Some interventions directed at patients with hypertension have resulted in an improvement in adherence or clinical outcomes. Two such studies of complex intervention programs, involving provision of care at the worksite, special pill containers, counseling, reminders, self-monitoring, support groups, and feedback and reinforcement, reported such positive effects.^31,32 Another study tested a telephone-linked computer system for monitoring and counseling hypertension patients. When adjusted for age, sex, and baseline adherence, patients using the telephone-linked computer system demonstrated a greater improvement in medication adherence than did those receiving usual care.³³ A previous systematic review of adherence interventions concluded that all interventions that were effective for long-term care were complex (including combinations of more convenient care, information, counseling, reminders, self-monitoring, reinforcement, family therapy, and other forms of additional supervision or attention); even so, the most effective ones did not lead to large improvements in adherence and treatment outcomes.³³ Finally, the relative cost-effectiveness of adherence interventions should be taken into consideration when designing and implementing adherence-improving programs.^34,35

There are several limitations that are worth noting here. The reader should be aware that both the patients and clinicians were not blinded to the study. The frequency with which discount cards were given to control patients was not tracked. However, because many of the patients were older than 65 years of age, the impact of discount cards was likely limited, as Medicare patients did not qualify to receive them. Although inferential statistics were not provided, the demographic profiles of the two cohorts were a bit disparate.
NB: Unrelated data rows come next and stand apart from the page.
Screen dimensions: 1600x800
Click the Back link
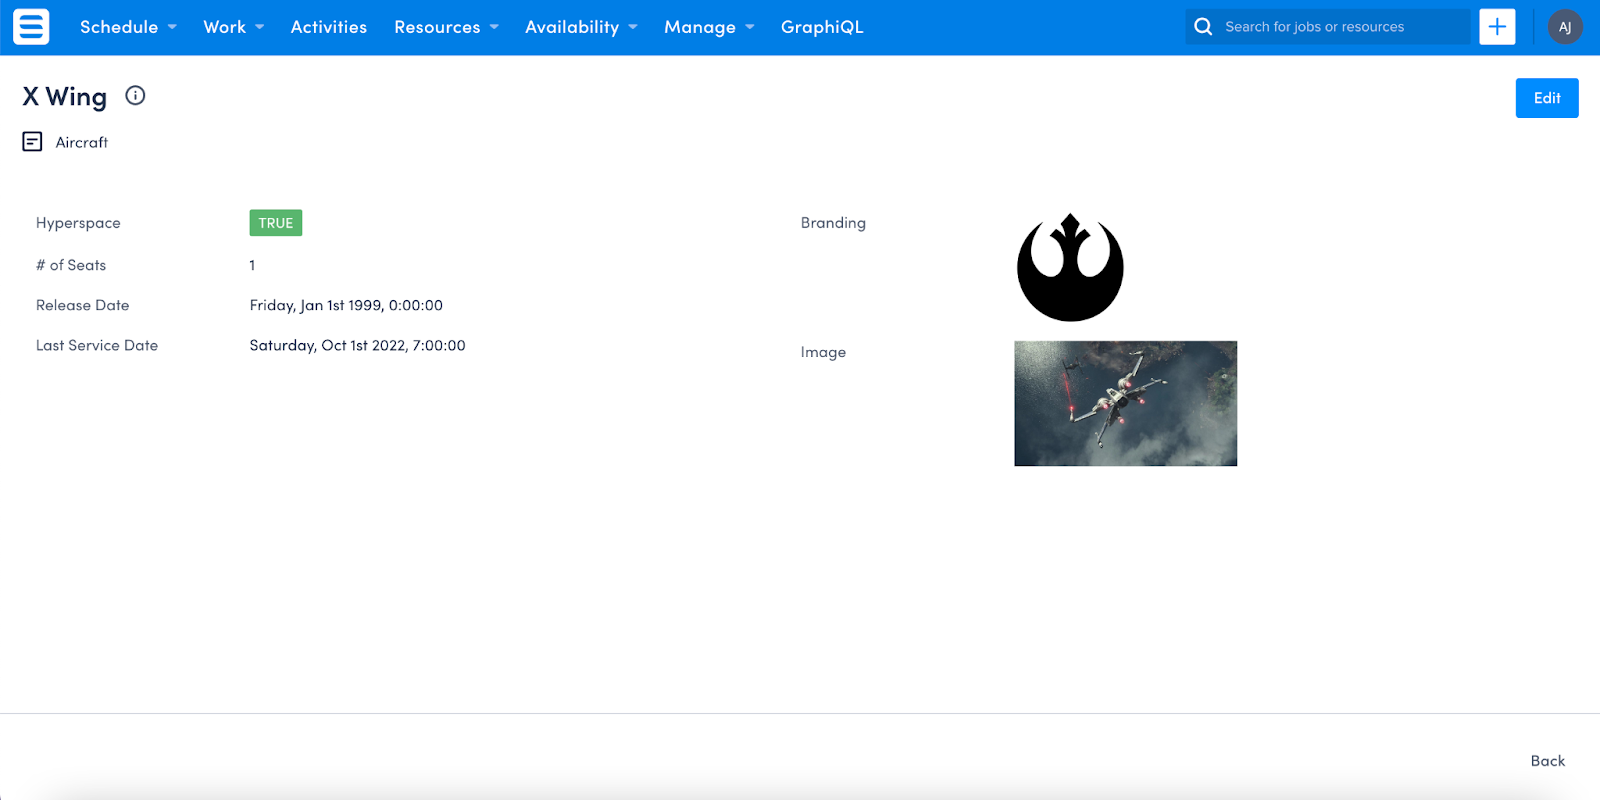(x=1548, y=761)
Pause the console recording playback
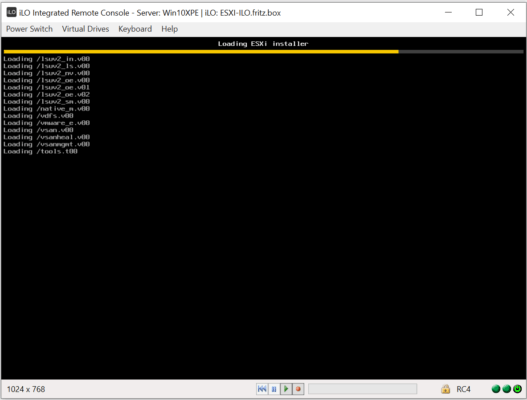The height and width of the screenshot is (400, 527). pos(274,389)
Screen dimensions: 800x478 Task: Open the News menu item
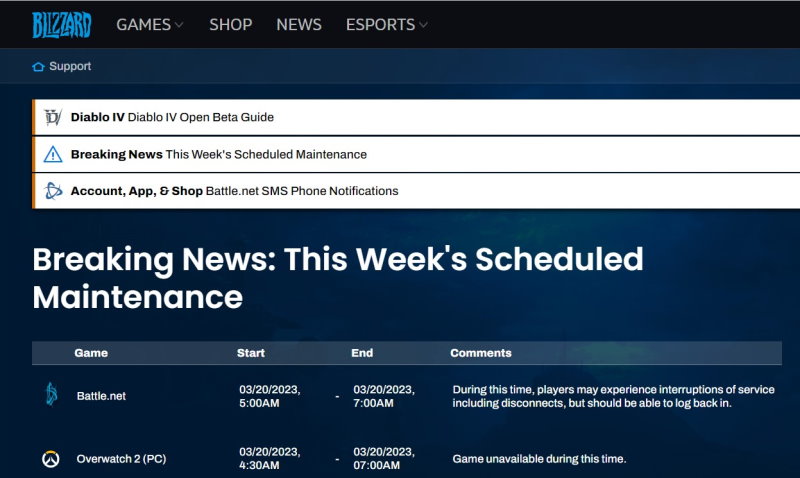point(299,25)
The number of new users was small compared with the number of continuing users, an issue that should be taken into consideration when interpreting the findings (as a general guide, studies with a single intervention group and a control group need to include at least 60 participants per group if they are to have at least 80% power to detect an absolute difference of 25% in the proportion of patients judged to have adequate adherence).³³ In addition, one should consider that perhaps 180 days of follow-up was not sufficient to identify a meaningful difference between the two cohorts. Regarding the data source, LRx does not track mail order prescriptions; as such, patients who may have been excluded due to lack of atorvastatin claims may have filled their prescriptions via this channel. In addition, administrative/pharmacy claims do not address whether or not the patient filled the prescription that was written for a particular medication, nor do they reveal the actual underlying barriers to adherence.

Conclusion

This study suggests that the impact of an integrated program including nurse counseling, copay relief cards, and a monthly newsletter did not significantly improve atorvastatin adherence relative to usual care in the studied patient population. Because adherence and persistence may be affected by numerous factors, including comorbidities and economic conditions, further evaluation of differences in adherence and persistence among the patients may be warranted.